Announcing the UK Data Service - what you need to know
 
| HDS | Home | A-Z index | Site map | Contact |Search site
blank space

Guidelines for documenting data

Why is Good Documentation Important?

The maintenance of comprehensive documentation detailing the data creation process and the steps taken involves a significant but profitable investment of time and resources. It is more effective if documentation is generated during, rather than after, a data creation project. Such an approach will result in a better quality data collection, as well as better-quality documentation, because the maintenance of proper documentation demands consistency and attention to detail. The process of documenting a data creation project can also have the benefit of helping to refine research questions and it can be a vital aid to communication in larger projects.

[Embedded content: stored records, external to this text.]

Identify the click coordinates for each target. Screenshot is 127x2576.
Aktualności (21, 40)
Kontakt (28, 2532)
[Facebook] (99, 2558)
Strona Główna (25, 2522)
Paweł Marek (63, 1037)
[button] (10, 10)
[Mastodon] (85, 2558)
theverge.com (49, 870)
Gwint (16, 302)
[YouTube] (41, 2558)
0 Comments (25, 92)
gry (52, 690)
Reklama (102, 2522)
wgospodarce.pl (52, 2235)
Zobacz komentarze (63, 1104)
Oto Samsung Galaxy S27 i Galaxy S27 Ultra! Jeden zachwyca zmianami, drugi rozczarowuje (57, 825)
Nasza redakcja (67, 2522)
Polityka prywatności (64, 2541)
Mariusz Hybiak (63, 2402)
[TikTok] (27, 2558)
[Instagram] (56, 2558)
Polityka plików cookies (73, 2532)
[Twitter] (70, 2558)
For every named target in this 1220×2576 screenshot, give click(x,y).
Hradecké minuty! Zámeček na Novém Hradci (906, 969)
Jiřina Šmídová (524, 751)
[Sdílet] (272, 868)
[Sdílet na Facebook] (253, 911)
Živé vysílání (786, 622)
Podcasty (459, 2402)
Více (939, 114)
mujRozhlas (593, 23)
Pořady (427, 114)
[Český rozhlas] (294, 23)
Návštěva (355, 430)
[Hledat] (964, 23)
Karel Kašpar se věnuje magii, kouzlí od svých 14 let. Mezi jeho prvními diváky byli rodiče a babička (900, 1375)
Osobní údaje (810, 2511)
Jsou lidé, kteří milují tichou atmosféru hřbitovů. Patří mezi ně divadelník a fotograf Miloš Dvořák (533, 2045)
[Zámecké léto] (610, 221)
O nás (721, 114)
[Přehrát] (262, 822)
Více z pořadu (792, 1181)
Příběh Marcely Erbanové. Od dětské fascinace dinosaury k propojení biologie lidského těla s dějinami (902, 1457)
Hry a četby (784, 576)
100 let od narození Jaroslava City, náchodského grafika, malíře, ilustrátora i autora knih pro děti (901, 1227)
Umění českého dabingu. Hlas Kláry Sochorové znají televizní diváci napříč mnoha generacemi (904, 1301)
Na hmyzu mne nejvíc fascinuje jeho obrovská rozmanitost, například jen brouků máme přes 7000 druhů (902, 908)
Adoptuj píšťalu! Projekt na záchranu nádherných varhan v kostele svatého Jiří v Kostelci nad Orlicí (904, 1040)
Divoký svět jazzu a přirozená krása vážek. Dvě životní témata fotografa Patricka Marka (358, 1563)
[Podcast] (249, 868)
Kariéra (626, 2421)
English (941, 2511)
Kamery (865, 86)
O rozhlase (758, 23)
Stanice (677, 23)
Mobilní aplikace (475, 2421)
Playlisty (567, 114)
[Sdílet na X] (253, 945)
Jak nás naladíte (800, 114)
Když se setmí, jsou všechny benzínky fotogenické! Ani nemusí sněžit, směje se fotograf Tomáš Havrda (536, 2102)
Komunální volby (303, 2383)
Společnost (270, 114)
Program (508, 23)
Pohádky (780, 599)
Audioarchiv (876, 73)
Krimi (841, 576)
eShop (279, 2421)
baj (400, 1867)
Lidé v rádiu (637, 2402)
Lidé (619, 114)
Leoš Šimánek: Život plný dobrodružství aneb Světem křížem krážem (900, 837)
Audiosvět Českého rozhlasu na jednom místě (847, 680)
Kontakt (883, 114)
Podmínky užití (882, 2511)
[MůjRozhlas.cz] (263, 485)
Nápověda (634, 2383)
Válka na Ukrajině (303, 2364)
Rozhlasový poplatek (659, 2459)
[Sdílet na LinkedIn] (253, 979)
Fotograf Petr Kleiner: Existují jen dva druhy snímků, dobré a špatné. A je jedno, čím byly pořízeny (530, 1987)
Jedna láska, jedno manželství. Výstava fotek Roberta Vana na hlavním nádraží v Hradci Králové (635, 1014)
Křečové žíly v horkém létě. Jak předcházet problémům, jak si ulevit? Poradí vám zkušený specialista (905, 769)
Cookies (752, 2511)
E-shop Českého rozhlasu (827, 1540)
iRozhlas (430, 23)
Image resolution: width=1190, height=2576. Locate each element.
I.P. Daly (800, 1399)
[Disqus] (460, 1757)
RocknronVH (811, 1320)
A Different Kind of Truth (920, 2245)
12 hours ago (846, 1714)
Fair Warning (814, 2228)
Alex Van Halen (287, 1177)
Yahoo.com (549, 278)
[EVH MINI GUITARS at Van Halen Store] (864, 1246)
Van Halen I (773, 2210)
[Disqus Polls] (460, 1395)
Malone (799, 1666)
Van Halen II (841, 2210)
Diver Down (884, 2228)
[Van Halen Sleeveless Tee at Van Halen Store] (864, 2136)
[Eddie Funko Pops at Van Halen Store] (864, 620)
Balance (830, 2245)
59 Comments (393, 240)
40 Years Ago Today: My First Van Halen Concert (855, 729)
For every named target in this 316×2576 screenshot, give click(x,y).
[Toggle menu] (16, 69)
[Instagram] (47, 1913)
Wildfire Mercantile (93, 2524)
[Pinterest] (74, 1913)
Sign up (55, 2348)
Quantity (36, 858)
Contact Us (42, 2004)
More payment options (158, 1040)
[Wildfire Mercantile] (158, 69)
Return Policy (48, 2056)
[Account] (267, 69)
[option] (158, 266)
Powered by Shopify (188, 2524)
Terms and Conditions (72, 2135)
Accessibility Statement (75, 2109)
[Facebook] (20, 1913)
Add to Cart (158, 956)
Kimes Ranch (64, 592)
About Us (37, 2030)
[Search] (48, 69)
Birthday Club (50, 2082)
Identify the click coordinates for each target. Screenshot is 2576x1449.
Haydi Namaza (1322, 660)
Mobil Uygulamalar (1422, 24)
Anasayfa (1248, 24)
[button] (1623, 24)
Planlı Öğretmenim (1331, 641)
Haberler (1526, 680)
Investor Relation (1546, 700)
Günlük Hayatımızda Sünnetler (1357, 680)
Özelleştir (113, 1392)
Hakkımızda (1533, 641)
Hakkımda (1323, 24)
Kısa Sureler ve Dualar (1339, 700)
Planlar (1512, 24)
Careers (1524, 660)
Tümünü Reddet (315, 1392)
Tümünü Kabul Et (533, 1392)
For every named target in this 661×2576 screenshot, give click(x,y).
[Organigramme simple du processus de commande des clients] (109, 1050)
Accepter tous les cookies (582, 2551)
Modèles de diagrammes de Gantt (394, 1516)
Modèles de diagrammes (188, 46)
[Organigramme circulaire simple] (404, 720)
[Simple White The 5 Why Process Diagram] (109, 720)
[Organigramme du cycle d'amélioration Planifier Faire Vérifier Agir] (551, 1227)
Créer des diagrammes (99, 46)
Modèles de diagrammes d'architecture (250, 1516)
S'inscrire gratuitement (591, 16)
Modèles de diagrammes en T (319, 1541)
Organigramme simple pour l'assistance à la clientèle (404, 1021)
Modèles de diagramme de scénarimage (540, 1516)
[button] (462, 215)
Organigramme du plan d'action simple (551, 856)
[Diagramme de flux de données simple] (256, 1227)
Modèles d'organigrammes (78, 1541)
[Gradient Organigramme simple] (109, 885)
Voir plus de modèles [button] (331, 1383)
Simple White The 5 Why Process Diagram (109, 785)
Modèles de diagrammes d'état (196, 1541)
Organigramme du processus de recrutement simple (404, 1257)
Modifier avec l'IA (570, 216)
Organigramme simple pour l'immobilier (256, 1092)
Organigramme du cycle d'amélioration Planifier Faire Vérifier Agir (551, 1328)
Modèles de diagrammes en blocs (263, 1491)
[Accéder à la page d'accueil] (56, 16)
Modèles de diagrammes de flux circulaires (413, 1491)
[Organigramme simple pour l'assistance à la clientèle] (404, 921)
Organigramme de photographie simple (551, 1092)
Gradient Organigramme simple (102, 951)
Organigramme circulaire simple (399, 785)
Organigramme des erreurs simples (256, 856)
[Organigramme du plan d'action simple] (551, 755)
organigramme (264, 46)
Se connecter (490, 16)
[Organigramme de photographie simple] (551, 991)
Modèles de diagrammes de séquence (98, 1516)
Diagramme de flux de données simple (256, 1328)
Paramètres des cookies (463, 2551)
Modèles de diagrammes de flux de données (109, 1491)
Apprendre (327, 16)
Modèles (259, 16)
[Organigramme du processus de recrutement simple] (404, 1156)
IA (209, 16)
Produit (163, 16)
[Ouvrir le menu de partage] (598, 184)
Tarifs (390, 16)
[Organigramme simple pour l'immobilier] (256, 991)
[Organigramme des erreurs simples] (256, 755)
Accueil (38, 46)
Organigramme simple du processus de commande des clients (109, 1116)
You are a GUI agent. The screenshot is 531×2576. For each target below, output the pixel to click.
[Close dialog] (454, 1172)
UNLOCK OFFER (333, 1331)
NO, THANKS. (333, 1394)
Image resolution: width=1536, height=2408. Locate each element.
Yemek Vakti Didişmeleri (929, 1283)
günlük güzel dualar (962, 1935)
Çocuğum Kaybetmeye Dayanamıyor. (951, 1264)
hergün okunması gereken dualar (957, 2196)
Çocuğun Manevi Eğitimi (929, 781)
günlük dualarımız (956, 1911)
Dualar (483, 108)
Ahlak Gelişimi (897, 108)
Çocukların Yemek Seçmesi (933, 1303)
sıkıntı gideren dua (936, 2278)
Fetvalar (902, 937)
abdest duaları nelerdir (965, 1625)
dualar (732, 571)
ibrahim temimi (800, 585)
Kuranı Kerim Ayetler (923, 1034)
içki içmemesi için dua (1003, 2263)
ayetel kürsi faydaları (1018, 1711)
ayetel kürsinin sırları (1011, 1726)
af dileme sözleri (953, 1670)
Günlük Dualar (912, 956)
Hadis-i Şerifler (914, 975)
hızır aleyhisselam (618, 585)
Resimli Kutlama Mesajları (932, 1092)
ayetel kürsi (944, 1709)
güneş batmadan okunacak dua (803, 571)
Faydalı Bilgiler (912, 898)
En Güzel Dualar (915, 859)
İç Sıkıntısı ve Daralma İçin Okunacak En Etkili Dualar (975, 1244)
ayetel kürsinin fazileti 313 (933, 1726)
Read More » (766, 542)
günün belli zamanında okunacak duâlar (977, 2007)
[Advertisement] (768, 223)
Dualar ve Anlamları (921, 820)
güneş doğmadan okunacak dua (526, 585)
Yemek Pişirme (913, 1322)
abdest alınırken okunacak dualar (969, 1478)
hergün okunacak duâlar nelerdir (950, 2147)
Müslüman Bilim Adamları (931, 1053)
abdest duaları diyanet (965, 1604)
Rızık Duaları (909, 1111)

Good documentation is crucial to a data collection's long-term vitality: without it, the resource will not be suitable for future use and its provenance will be lost. Proper documentation contributes substantially to a data collection's scholarly value. The elements essential to good documentation are described below. At a minimum, documentation should provide information about a data collection's contents, provenance and structure, and the terms and conditions that apply to its use. It needs to be sufficiently detailed to allow the data creator to use the resource in the future, when the data creation process has started to fade from memory. It also needs to be comprehensive enough to enable others to explore the resource fully, and detailed enough to allow someone who has not been involved in the data creation process to understand the data collection and the process by which it was created.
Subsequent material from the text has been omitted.